#### [Objetivo 1]
Extraia da listagem abaixo cada linha em que aparece a palavra "folder". Maiúsculas e minúsculas devem ser diferenciadas.

#### [Documento]

>>

Chamava-se Palestina, poema de Mahmoud Darwish (1941-2008)

 Atingi a maioridade em plena guerra colonial. Graças à possibilidade de adiar a incorporação durante a universidade, conclui o curso em 1970, dei aukas numa escola do ensino técnico profissional e iniciei o serviço militar em Mafra em 1971. Não cheguei a ser mobilizado e todos os comandantes das unidades por onde passei sabiam o que eu pensava. Não era difícil, na porta do meu carro velhinho estava um autocolante "make love, not war" e apoiava sistematicamente os cantores chamados de intervenção.

Passados mais de 50 anos, quem não gostar de mim dirá que seria normal na minha juventude pensar daquela forma (mas eu lembro-me de que muita gente da minha idade não contestava a política colonial), e anormal continuar a pensar da mesma forma, "make gardens, not war", como já se ouviu na ilha sueca de Gotland. Mas as causas do horror a guerra mantêm-se, Hiroshima, Afganistão, Líbano,Síria, Iraque, Vietname, Yugoslávia, Sudão, Somália, Ruanda, Ucrânia ... Palestina.

Churchill apelava sistematicamente à guerra, considerava Benjamin Britten como traidor. Aplaudo o Requiem da Guerra, com poemas de Wilfred Owen, que começou por acreditar na guerra, e morreu no último ano da I Grande Guerra.

<<

#### [Dados do exercício]
>>

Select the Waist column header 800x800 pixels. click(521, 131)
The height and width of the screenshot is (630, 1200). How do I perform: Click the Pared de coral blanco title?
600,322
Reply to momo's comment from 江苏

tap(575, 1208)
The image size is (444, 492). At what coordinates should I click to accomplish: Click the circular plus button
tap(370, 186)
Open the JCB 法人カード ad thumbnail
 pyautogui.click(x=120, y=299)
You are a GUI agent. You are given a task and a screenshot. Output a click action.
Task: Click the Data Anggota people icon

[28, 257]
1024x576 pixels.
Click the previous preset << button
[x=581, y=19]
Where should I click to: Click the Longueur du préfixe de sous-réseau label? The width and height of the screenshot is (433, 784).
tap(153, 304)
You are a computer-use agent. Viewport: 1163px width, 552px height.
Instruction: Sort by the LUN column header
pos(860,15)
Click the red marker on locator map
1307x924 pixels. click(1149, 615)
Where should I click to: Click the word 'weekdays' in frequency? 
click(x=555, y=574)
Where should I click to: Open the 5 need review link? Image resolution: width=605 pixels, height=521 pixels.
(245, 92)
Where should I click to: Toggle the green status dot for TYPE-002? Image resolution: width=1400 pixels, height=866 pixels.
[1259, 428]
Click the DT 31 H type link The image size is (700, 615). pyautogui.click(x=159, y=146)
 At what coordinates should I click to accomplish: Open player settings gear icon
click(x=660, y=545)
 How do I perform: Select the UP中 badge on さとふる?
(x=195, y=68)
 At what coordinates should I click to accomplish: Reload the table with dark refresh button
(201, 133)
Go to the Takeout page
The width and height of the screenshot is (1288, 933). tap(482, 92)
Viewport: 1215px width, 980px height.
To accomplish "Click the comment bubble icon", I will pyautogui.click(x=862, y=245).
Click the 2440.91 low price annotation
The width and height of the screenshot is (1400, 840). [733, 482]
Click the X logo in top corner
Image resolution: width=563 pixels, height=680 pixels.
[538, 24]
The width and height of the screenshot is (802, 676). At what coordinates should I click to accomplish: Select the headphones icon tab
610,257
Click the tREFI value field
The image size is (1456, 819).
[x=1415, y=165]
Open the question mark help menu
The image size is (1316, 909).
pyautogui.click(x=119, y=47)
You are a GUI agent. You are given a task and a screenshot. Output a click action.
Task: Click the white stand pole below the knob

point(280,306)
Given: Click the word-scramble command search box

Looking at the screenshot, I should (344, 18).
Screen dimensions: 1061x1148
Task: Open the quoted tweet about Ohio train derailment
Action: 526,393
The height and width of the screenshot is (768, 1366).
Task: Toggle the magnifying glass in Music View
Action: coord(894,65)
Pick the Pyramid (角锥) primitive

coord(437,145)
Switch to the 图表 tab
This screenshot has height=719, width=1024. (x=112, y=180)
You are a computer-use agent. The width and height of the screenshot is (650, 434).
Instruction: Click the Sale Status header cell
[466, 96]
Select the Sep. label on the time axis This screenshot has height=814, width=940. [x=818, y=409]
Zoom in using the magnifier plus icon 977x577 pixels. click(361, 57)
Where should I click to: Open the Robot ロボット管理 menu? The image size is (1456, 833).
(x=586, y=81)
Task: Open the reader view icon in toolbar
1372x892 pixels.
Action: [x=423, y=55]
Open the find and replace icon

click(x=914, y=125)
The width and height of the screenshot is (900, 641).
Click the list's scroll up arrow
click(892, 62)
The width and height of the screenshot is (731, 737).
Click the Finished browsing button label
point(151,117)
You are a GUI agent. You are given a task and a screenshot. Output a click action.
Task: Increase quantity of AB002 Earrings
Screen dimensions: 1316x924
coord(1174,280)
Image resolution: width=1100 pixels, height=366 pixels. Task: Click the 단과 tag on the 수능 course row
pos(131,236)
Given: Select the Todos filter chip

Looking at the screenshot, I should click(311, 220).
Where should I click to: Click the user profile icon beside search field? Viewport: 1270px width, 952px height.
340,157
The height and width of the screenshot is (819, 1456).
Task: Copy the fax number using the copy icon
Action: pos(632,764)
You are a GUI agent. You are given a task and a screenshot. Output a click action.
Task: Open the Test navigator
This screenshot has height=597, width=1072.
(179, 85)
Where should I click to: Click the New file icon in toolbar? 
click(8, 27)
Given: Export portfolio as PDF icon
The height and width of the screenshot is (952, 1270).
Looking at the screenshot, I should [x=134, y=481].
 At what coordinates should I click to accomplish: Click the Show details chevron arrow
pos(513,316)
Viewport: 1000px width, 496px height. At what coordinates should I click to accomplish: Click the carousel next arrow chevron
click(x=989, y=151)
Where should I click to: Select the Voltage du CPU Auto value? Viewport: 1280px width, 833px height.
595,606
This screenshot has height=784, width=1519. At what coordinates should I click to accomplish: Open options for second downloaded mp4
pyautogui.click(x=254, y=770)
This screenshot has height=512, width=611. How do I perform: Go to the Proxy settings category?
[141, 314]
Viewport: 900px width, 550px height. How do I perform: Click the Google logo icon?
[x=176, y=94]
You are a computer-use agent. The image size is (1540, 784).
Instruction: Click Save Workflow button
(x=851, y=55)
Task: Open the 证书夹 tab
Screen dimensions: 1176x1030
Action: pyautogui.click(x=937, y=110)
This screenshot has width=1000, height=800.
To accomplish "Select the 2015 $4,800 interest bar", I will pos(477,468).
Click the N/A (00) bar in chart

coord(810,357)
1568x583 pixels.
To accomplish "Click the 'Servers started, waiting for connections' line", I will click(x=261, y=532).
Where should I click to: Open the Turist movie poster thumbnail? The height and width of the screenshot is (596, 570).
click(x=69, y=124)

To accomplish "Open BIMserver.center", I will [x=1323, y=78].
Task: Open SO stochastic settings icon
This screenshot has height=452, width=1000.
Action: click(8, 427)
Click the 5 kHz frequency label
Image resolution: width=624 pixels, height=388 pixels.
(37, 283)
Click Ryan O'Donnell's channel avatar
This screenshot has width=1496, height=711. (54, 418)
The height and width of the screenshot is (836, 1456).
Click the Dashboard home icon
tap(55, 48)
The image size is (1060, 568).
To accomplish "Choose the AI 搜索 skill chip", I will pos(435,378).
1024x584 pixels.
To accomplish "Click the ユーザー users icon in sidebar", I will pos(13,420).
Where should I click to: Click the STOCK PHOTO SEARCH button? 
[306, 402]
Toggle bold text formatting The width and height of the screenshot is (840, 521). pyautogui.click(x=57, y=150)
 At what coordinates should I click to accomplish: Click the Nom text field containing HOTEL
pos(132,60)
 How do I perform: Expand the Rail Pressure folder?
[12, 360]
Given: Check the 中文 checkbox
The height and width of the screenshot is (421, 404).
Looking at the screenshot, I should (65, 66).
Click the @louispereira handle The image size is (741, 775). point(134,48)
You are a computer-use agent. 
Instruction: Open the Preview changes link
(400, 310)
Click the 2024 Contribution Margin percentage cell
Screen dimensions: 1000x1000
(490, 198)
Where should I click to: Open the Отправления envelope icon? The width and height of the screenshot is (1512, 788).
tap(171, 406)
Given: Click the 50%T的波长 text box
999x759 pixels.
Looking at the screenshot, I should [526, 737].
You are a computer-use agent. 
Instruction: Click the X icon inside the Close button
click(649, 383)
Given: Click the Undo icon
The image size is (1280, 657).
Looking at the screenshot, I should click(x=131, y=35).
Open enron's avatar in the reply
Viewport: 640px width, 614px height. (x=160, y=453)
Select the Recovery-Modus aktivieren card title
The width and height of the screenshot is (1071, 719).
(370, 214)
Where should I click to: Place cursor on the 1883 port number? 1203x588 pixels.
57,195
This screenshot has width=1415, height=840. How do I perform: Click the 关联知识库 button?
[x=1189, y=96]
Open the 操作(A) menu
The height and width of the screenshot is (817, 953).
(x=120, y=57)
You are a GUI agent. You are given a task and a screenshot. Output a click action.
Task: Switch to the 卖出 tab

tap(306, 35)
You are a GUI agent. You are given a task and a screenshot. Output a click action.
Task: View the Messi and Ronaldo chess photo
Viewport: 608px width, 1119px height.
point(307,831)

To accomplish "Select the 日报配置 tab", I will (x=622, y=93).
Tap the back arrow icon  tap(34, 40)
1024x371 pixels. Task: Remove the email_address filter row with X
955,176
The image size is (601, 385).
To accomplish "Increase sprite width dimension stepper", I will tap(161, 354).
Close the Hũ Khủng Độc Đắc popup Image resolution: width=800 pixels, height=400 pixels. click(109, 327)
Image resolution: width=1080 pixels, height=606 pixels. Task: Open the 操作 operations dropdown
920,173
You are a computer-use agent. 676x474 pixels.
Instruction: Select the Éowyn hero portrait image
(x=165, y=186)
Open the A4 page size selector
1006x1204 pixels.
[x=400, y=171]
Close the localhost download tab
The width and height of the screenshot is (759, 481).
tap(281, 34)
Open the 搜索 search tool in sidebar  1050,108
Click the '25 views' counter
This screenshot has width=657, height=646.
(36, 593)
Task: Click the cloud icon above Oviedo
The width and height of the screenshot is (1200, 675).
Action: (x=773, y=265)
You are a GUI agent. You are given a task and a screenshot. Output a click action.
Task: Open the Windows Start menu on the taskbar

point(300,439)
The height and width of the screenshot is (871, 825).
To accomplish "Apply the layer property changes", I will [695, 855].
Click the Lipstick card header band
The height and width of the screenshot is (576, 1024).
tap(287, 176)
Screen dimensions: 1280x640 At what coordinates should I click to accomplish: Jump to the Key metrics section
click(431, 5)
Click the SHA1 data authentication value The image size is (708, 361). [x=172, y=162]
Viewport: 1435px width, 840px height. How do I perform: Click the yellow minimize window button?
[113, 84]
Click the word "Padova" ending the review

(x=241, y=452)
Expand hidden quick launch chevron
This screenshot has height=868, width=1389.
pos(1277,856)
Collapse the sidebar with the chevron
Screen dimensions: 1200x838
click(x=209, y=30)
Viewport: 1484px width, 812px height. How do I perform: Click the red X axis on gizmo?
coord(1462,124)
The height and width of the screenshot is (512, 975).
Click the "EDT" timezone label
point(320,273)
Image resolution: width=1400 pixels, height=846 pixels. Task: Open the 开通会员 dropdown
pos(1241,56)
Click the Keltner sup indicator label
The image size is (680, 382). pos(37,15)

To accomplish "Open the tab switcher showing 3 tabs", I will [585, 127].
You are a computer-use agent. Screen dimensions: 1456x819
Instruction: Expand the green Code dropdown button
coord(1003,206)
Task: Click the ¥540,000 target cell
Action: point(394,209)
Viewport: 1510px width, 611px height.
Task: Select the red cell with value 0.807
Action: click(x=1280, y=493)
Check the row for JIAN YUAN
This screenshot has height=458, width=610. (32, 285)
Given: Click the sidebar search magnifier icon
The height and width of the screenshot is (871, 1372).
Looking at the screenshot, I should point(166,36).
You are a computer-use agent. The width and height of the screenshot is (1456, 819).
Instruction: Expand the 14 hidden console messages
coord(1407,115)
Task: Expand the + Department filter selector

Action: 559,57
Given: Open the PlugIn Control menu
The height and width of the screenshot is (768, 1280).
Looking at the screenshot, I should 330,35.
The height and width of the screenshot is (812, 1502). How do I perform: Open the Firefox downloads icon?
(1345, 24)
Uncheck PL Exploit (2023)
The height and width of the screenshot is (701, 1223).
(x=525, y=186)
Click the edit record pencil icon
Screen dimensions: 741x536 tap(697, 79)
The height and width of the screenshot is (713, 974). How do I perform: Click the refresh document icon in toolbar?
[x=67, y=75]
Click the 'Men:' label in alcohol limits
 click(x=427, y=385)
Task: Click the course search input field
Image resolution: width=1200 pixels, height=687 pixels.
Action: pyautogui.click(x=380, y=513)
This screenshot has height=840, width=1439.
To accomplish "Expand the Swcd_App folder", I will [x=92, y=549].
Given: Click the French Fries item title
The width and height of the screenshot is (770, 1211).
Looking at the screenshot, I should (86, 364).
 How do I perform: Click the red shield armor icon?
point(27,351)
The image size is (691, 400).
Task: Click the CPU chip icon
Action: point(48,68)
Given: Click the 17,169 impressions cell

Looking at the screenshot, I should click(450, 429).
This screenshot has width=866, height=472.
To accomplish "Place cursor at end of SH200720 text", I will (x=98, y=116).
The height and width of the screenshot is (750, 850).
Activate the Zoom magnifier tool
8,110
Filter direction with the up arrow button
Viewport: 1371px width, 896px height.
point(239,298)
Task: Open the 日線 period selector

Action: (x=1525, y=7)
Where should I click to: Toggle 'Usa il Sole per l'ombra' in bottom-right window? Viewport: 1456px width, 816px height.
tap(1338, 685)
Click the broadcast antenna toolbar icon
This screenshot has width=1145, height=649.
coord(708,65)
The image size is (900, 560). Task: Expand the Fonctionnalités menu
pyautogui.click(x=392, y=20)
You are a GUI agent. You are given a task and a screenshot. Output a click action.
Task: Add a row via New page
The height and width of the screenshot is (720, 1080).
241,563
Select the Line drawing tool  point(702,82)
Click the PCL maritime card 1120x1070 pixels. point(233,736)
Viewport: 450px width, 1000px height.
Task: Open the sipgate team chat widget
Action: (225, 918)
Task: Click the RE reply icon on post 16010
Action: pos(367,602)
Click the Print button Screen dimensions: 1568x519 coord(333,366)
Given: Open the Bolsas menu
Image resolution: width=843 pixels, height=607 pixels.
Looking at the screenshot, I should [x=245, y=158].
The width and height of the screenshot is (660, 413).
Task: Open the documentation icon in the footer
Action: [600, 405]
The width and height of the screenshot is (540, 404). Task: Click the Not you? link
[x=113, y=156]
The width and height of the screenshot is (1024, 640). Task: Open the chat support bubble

<<

#### [Objetivo 2]
Reproduza do texto acima, sobre a guerra, o trecho que começa nas palavras "Atingi a maioridade" e vai até "chamados de intervenção.".

#### [Solução do exercício 1]
 How do I perform: Expand the Rail Pressure folder?
To accomplish "Expand the Swcd_App folder", I will [x=92, y=549].

#### [Solução do exercício 2]
Atingi a maioridade em plena guerra colonial. Graças à possibilidade de adiar a incorporação durante a universidade, conclui o curso em 1970, dei aukas numa escola do ensino técnico profissional e iniciei o serviço militar em Mafra em 1971. Não cheguei a ser mobilizado e todos os comandantes das unidades por onde passei sabiam o que eu pensava. Não era difícil, na porta do meu carro velhinho estava um autocolante "make love, not war" e apoiava sistematicamente os cantores chamados de intervenção.